Get the latest updates as we post them — right on your browser

. Last Updated: 07/27/2016

Another Interest Rate Hike Forecast

WASHINGTON -- Once won't be enough in the Federal Reserve's effort to crush bubbling inflation pressures with higher interest rates, many economists believe.

Saying the economy's strength risks fueling inflation, the central bank raised a key short-term interest rate by a quarter of a percentage point to 5.5 percent Tuesday. "This action was taken in light of persisting strength in demand, which is progressively increasing the risk of inflationary imbalances developing," the Fed said.

Citibank, the nation's No. 2 bank, and other lenders followed by raising their prime rate -- a benchmark for millions of consumer and business loans -- from 8.25 percent to 8.5 percent. More expensive auto loans, adjustable-rate mortgages and credit-card borrowing will result.

The stock market, which had been well-prepared by Fed Chairman Alan Greenspan's public comments, reacted mildly.
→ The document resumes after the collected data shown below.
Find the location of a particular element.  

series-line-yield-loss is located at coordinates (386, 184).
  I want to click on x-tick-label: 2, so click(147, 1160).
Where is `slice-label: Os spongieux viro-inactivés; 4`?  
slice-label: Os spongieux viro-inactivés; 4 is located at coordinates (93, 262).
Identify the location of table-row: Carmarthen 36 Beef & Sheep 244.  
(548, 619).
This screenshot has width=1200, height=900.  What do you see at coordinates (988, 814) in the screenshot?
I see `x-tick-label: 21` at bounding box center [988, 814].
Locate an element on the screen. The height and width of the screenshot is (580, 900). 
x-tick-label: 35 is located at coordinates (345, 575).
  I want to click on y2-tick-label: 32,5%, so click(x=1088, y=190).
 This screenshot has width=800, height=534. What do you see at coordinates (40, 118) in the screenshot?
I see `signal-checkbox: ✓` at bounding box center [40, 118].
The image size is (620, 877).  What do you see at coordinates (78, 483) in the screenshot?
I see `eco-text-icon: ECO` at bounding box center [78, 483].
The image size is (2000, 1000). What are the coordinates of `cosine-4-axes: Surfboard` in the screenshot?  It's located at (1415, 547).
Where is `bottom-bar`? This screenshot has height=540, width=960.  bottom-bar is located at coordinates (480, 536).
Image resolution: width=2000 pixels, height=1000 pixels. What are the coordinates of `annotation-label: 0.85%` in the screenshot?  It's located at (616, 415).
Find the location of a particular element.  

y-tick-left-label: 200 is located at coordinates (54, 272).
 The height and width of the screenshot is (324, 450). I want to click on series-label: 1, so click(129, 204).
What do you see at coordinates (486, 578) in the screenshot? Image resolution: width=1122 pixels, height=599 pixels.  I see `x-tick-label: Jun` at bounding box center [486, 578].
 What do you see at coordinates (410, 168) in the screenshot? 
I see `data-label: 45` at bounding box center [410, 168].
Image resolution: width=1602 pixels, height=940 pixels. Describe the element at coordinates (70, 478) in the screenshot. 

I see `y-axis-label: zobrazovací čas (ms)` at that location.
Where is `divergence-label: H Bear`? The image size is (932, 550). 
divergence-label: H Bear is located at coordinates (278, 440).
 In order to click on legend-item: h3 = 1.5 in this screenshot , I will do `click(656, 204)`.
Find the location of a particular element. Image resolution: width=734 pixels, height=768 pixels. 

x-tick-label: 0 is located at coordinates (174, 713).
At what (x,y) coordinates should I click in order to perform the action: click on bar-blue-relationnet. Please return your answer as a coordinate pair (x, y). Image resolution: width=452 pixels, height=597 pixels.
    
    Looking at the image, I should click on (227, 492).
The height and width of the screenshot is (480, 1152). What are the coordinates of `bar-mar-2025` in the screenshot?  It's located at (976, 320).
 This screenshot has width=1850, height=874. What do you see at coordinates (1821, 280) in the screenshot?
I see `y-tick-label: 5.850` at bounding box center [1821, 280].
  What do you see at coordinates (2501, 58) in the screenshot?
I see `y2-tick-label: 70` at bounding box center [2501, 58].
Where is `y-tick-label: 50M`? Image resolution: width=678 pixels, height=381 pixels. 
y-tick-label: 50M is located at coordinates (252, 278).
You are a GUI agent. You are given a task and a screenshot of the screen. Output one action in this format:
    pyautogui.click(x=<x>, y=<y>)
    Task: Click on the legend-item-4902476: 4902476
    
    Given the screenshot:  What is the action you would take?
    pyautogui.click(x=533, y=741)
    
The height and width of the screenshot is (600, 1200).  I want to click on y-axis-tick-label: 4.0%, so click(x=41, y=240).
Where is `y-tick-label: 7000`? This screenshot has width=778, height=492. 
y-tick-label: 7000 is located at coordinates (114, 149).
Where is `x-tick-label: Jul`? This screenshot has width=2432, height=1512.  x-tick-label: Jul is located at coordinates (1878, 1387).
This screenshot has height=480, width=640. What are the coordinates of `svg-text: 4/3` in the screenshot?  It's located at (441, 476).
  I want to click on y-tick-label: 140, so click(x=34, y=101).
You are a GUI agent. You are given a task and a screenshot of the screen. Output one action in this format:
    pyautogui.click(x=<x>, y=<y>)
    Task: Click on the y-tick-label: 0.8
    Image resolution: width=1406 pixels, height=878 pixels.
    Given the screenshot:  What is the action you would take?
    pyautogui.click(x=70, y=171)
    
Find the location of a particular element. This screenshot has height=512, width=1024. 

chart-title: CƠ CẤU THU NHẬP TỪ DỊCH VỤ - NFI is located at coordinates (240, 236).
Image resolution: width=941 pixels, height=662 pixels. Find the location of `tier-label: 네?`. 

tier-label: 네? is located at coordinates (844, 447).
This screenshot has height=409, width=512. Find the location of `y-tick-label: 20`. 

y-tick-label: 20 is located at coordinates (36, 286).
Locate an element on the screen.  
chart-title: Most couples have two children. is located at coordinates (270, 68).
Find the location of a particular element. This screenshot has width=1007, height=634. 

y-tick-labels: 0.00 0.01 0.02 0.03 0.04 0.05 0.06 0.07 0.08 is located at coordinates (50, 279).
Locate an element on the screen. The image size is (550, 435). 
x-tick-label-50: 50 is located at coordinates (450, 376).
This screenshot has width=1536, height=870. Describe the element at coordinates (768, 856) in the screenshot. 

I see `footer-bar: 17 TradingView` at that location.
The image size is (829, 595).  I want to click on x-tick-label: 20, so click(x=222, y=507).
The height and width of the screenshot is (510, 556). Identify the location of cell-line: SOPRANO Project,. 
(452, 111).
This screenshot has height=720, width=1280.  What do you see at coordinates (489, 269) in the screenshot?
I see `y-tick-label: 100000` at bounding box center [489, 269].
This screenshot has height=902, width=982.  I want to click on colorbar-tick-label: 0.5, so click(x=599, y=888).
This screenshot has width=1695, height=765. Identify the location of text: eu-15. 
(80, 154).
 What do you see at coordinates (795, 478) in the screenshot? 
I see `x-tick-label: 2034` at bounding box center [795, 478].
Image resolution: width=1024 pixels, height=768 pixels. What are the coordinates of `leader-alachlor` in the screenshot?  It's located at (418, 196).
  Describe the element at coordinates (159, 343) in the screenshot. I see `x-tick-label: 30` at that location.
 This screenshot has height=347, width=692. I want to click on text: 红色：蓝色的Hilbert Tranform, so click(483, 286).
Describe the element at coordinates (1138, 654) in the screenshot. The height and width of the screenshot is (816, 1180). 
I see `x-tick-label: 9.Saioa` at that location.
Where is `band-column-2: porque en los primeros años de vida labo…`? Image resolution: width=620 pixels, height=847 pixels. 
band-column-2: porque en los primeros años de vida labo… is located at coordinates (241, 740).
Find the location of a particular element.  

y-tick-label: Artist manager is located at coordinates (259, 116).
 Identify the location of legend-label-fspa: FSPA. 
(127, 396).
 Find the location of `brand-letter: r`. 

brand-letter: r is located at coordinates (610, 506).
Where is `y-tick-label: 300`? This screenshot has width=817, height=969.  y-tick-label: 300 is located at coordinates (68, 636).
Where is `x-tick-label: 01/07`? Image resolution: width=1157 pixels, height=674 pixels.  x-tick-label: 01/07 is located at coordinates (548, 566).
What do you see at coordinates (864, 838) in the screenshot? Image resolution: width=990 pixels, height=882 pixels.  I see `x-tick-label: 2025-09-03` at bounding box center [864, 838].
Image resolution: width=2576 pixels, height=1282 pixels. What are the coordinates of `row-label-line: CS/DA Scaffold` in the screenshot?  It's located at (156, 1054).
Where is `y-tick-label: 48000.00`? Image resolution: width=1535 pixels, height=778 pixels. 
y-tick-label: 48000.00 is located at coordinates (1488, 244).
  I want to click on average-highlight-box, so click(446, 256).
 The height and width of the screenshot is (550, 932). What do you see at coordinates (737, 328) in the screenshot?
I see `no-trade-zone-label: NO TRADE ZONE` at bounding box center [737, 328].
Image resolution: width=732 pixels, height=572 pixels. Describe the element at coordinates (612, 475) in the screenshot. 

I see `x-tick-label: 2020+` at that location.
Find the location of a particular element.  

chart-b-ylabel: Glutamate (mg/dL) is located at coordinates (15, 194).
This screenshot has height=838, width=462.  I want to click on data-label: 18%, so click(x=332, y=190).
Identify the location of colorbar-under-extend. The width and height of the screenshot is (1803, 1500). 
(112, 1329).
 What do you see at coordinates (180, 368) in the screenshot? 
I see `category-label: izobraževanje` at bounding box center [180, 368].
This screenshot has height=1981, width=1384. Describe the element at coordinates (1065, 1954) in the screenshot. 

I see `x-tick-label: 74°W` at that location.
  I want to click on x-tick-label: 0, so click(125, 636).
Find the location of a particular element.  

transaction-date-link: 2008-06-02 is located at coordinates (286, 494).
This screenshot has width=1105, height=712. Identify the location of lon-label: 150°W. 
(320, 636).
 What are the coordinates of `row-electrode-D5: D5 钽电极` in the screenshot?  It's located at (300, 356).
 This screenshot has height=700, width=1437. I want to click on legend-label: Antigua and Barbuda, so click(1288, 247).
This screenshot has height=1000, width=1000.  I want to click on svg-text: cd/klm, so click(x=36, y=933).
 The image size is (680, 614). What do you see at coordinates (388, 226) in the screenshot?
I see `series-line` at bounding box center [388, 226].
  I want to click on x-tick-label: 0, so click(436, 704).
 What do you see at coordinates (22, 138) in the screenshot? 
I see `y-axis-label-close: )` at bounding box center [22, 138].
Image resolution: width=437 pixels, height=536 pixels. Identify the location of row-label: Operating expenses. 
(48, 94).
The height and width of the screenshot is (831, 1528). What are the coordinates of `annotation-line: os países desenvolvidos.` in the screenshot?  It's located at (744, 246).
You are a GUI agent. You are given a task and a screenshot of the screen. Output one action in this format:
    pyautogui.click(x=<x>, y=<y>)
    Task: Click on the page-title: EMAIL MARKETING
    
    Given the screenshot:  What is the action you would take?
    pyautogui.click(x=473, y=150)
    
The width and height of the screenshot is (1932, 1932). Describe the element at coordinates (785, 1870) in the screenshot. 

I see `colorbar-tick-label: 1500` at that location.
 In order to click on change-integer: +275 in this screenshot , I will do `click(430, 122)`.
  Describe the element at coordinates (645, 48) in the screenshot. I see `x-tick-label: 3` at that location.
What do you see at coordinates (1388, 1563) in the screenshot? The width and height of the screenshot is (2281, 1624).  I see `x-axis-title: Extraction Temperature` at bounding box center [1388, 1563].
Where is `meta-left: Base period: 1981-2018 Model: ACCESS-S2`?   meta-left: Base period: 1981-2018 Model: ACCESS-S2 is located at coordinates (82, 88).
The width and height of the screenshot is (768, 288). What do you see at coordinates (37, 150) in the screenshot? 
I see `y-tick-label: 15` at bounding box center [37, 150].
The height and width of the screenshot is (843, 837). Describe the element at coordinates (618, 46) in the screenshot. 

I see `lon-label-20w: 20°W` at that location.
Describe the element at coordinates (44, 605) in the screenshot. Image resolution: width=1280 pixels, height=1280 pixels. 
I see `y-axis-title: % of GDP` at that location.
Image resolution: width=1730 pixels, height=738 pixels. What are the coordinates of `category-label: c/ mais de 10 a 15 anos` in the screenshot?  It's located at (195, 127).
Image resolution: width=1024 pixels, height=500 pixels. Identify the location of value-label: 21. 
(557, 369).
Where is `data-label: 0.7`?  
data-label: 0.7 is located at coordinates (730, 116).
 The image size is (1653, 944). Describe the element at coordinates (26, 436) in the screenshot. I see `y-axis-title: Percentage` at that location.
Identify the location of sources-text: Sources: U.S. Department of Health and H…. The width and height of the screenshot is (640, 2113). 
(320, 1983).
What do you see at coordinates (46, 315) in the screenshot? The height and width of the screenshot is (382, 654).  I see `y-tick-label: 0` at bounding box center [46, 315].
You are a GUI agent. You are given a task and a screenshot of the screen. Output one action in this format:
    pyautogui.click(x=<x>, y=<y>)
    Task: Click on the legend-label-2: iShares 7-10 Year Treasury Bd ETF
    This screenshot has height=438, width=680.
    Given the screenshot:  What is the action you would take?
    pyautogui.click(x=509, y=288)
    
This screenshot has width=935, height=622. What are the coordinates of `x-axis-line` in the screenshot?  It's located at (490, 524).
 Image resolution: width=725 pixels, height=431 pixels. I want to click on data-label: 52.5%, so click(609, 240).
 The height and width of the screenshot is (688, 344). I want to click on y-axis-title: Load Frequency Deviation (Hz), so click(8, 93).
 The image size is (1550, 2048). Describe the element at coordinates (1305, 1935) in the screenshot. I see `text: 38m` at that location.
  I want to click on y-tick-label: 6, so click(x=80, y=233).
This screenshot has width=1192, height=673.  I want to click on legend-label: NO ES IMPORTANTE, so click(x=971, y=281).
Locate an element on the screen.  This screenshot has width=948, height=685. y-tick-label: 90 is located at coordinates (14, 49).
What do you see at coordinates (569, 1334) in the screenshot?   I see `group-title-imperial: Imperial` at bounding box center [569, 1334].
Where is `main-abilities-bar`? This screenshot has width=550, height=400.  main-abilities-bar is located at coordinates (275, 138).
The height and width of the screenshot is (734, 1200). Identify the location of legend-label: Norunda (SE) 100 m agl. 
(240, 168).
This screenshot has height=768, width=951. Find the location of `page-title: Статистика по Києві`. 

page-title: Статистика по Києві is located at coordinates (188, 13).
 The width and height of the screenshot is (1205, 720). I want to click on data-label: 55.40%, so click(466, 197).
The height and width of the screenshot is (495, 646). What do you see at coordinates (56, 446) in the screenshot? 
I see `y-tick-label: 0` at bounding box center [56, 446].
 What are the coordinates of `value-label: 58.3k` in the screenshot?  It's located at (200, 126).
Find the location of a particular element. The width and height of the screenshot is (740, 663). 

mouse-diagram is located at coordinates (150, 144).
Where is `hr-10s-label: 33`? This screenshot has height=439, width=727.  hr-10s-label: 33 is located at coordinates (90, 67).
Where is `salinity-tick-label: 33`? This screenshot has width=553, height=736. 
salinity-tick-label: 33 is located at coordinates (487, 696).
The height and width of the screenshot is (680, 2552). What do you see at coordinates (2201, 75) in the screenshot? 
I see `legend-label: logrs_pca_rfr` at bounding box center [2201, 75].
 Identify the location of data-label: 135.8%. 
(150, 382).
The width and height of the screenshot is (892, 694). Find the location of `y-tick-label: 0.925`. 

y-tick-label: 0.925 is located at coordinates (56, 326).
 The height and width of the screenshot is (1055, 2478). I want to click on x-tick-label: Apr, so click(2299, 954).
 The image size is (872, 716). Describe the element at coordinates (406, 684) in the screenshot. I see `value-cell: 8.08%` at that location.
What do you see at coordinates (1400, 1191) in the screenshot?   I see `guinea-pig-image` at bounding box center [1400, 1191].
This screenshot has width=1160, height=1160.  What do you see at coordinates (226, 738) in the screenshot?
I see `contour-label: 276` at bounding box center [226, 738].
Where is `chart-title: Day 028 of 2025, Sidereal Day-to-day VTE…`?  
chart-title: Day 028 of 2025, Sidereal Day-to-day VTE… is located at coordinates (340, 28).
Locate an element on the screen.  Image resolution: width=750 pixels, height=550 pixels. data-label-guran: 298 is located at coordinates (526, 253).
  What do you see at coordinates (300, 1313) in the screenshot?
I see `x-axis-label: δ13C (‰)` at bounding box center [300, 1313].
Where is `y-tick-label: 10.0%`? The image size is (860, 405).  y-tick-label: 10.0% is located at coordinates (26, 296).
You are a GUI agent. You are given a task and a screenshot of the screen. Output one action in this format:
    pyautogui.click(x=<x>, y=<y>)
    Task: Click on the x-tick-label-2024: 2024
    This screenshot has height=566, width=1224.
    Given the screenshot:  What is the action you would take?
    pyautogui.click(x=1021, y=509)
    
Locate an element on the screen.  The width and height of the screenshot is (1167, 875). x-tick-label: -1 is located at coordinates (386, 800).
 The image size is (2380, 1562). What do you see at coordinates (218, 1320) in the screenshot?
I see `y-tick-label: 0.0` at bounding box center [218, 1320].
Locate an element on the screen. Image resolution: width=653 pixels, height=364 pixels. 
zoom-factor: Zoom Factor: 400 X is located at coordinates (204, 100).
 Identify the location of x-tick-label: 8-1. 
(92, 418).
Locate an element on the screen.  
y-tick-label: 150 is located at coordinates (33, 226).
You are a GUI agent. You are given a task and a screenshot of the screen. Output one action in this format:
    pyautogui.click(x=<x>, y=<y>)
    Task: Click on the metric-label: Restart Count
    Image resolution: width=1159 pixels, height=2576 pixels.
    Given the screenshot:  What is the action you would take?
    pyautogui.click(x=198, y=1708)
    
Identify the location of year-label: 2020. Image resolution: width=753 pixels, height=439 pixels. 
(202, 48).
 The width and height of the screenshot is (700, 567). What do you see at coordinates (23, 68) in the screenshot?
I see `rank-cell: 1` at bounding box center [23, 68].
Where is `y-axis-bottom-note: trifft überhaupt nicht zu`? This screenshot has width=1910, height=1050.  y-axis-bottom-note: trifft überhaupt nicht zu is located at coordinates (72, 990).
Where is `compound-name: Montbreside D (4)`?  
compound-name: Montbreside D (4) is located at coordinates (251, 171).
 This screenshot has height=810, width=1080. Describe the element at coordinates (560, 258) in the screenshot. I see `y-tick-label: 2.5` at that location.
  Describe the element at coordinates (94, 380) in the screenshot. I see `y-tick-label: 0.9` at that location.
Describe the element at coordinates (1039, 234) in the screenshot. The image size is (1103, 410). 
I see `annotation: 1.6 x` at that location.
The Dow Jones average fell 29.08 to close at 6,876.17, only partly giving up a 100-point gain from the day before.

The reaction was more pronounced on the bond market, where worries about more rate increases down the road sent prices down and the yield on Treasury's 30-year bond up to 6.97 percent.

Most analysts believe the increase in the federal funds rate charged on interbank loans -- the first in two years -- will be followed by additional increases. The Fed almost never moves just once, they said.

"There's a good chance they'll have to raise rates at least once or maybe two more times by this summer," said economist Mark Zandi of Regional Financial Associates in West Chester, Pennsylvania. "The economy is very strong and one rate hike isn't going to do much to dampen it."

Chances are about 50-50 the next quarter-point increase will come at the Fed policy-makers' May 20 meeting, Zandi said. And, if not, an increase is a stronger possibility at the July 1 and 2 gathering, he said.

Economist Stephen Roach of Morgan Stanley and Co. predicted short-term rates will be a full percentage point higher by the end of the year. That will roil the stock and bond markets, which aren't expecting that much, he said.

"Markets typically underestimate the extent of monetary tightening," he said. "There's a real reluctance on the part of investors to believe there's more in the pipeline."

However, a few analysts believe the economy already is slowing and what the Fed termed "a slight firming of monetary conditions" will be enough to prevent inflation from worsening.

"That's their last action for quite a long time, probably for the rest of the year," said Bruce Steinberg of Merrill Lynch. "I don't think there's another tightening in the wind."

In the Fed's last round of tightening, from February 1994 to February 1995, it raised interest rates seven times, doubling the federal funds rate from 3 percent to 6 percent.

But, Steinberg said, this time will be different because inflationary pressures were stronger then and the central bank was starting with a federal funds rate at a 20-year low.

Indeed, inflation so far this year is better -- not worse -- than last year. The Labor Department's Consumer Price Index rose at a 2.3 percent annual rate in January and February, compared with 3.3 percent for all of last year.

In its statement, the Fed said a small dose of higher interest rates to take the edge off inflation will increase the chances of sustaining the economic expansion through its seventh year. "The experience of the last several years has reinforced the conviction that low inflation is essential to realizing the economy's fullest growth potential," it said.

While many economists laud this pre-emptive approach to squelching inflation, it's less popular with politicians.

Representative Jim Saxton, a Republican who is chairman of the Joint Economic Committee, said, "Hopefully, this will be all that is undertaken."

Senator Paul Sarbanes, the senior Democrat on the Senate Banking Committee, said it was "a mistake for the Federal Reserve to deprive the country of the important human benefits of sustained economic growth with an unnecessary increase in interest rates."

Added President John Sweeney of the AFL-CIO labor federation: "The Federal Reserve has sacrificed the economic interests of America's working families on the basis of a hunch."